▶ Problem statement: From the line that contains "News (725, 2206)" to the last line of the entries, set down each line exactly as written, both ends included, with nothing else.

[Records contained in a dataset]
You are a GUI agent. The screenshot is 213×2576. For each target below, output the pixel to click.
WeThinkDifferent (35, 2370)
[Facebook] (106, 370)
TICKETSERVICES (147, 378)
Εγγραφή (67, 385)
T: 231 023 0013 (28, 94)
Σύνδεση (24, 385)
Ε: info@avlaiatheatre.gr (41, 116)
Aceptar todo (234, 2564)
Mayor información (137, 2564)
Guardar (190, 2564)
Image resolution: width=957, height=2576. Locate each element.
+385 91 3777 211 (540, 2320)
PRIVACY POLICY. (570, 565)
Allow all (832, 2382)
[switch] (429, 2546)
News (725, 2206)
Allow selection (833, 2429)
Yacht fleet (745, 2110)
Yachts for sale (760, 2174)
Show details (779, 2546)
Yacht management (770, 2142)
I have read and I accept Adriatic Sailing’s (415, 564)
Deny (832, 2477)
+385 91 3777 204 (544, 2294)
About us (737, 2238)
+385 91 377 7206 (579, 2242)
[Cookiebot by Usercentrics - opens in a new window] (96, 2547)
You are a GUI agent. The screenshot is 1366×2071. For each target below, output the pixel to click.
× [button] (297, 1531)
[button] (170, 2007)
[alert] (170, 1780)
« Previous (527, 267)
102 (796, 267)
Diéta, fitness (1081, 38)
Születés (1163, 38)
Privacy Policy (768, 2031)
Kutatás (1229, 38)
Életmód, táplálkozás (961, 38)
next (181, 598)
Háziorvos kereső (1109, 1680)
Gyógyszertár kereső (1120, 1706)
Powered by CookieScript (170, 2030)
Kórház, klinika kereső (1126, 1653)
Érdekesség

▶ Reply to the task:
News (725, 2206)
Allow selection (833, 2429)
Yacht fleet (745, 2110)
Yachts for sale (760, 2174)
Show details (779, 2546)
Yacht management (770, 2142)
I have read and I accept Adriatic Sailing’s (415, 564)
Deny (832, 2477)
+385 91 3777 204 (544, 2294)
About us (737, 2238)
+385 91 377 7206 (579, 2242)
[Cookiebot by Usercentrics - opens in a new window] (96, 2547)
You are a GUI agent. The screenshot is 1366×2071. For each target below, output the pixel to click.
× [button] (297, 1531)
[button] (170, 2007)
[alert] (170, 1780)
« Previous (527, 267)
102 (796, 267)
Diéta, fitness (1081, 38)
Születés (1163, 38)
Privacy Policy (768, 2031)
Kutatás (1229, 38)
Életmód, táplálkozás (961, 38)
next (181, 598)
Háziorvos kereső (1109, 1680)
Gyógyszertár kereső (1120, 1706)
Powered by CookieScript (170, 2030)
Kórház, klinika kereső (1126, 1653)
Érdekesség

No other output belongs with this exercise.